● GIVEN INSTRUCTION 1: Update the passage of the motherboard thread between "Answering my own" and "want to know.", inclusive, by changing "AMD" to "Advanced Micro Devices", and write out the revised passage.

2001-05-04 Thread freedman
On Thu, May 03, 2001, Gregory T. Norris wrote:
 I need to replace a dual PIII-600MHz motherboard, which apparently got
 fried.  I'd appreciate any suggestions for a good, Linux friendly one.
 Preferably something which can make use of ECC memory, which the dead
 one (i840 chipset) couldn't.
 
 It's not yet clear if either CPU survived, so feel free to suggest
 boards which might not support the old processors.
 
 Thanx!

Hi,

Depending upon how much you're looking to spend, you might want to
look into a Supermicro board with a Serverworks chipset.  A little on
the pricey side (~$500+), but that might be worth it for you.  I'm
personally waiting (still...) for the dual Athlons to come out
(promises, promises) which should give super bang for the buck
(depending upon final unknown cost of dual motherboard) with PC2100
memory ($115/256Mb from Crucial).

Hope this helps and take care,

Daniel

-- 
Daniel A. Freedman
Laboratory for Atomic and Solid State Physics
Department of Physics
Cornell University



Re: motherboard suggestions

2001-05-04 Thread freedman
On Fri, May 04, 2001, [EMAIL PROTECTED] wrote:
 On Thu, May 03, 2001, Gregory T. Norris wrote:
  I need to replace a dual PIII-600MHz motherboard, which apparently got
  fried.  I'd appreciate any suggestions for a good, Linux friendly one.
  Preferably something which can make use of ECC memory, which the dead
  one (i840 chipset) couldn't.
  
  It's not yet clear if either CPU survived, so feel free to suggest
  boards which might not support the old processors.
  
  Thanx!
 
 Hi,
 
 Depending upon how much you're looking to spend, you might want to
 look into a Supermicro board with a Serverworks chipset.  A little on
 the pricey side (~$500+), but that might be worth it for you.  I'm
 personally waiting (still...) for the dual Athlons to come out
 (promises, promises) which should give super bang for the buck
 (depending upon final unknown cost of dual motherboard) with PC2100
 memory ($115/256Mb from Crucial).

Answering my own post (or at least adding to it).  Just after posting,
I read on theregister
(http://www.theregister.co.uk/content/3/18750.html) that AMD will
supposedly be introducing the chipsets on this May 15 to support dual
Athlons.  The implication is that they will ship soon after.  Who
knows, though.  You should judge for yourself, I just thought you
might want to know.

[Pointing records for text and elements]
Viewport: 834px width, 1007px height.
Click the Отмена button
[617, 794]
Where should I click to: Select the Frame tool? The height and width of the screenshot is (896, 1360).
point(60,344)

...

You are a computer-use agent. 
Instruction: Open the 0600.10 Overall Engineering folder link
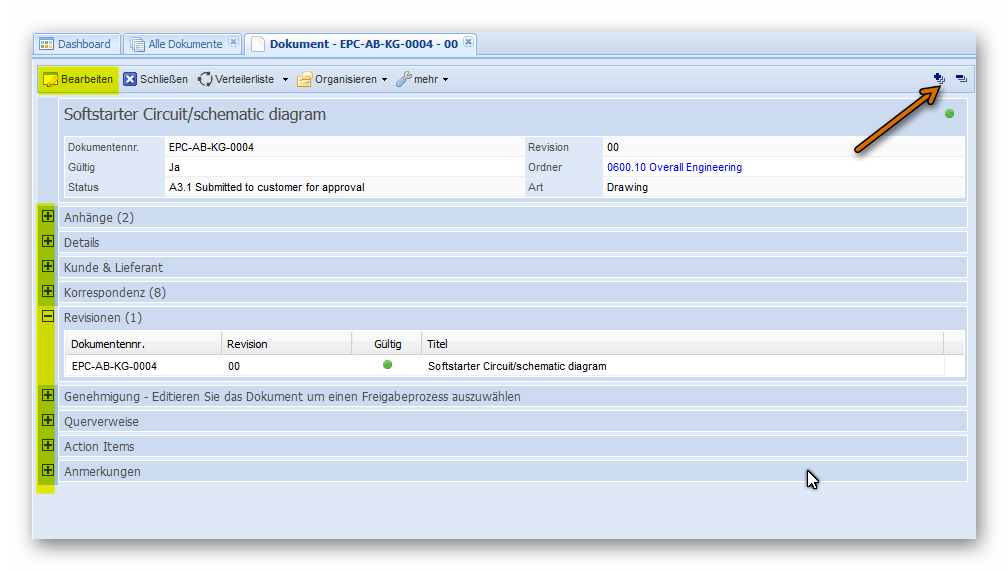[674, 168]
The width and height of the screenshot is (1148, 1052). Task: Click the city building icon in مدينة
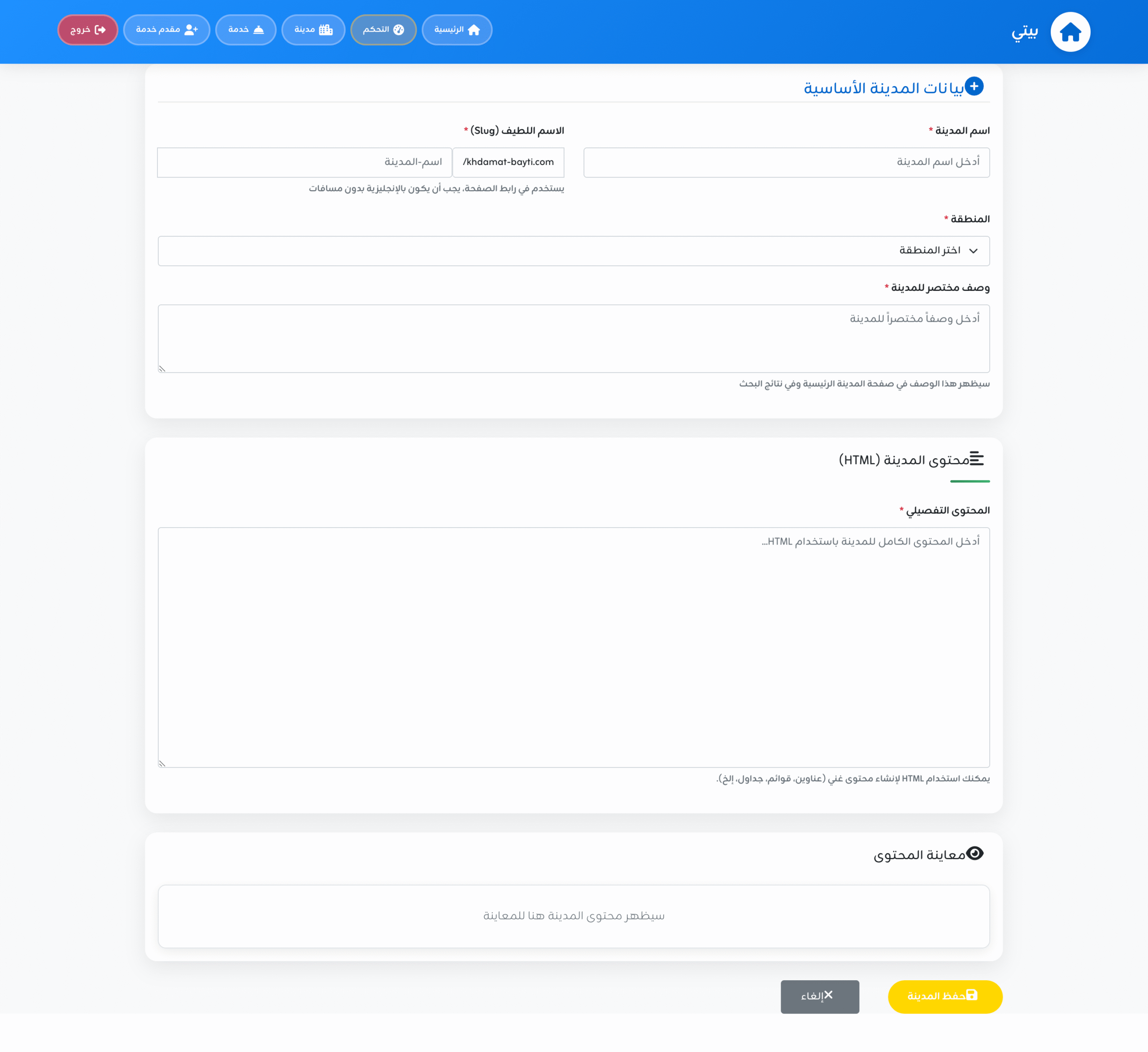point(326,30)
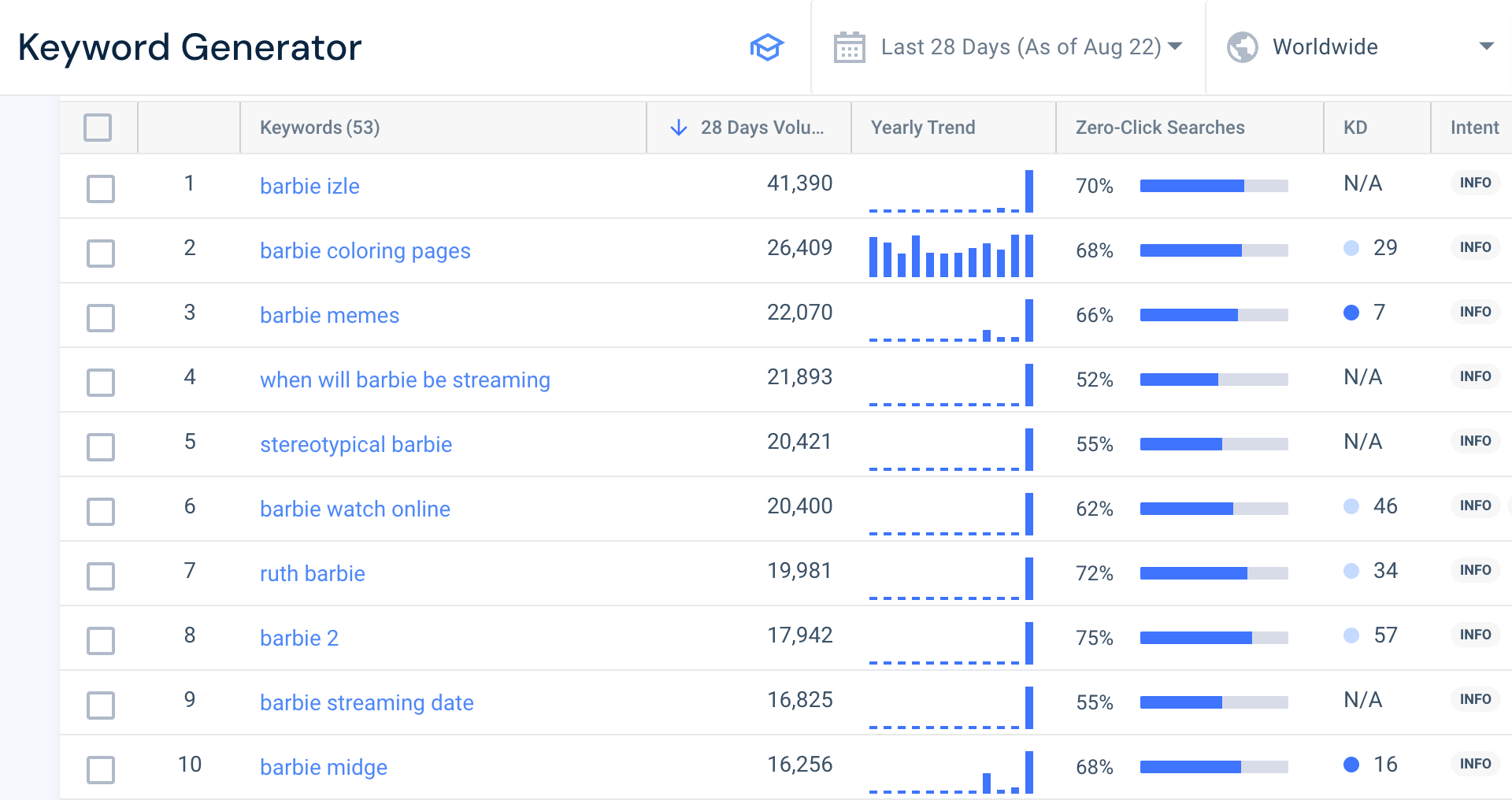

● GIVEN INSTRUCTION 2: Copy the lines of the records between the line holding "The width and" and the line holding "point(326,30)", inclusive, leaving the pictures out of your copy.

● TASK RESULT 1:
Answering my own post (or at least adding to it).  Just after posting,
I read on theregister
(http://www.theregister.co.uk/content/3/18750.html) that Advanced Micro Devices will
supposedly be introducing the chipsets on this May 15 to support dual
Athlons.  The implication is that they will ship soon after.  Who
knows, though.  You should judge for yourself, I just thought you
might want to know.

● TASK RESULT 2:
The width and height of the screenshot is (1148, 1052). Task: Click the city building icon in مدينة
point(326,30)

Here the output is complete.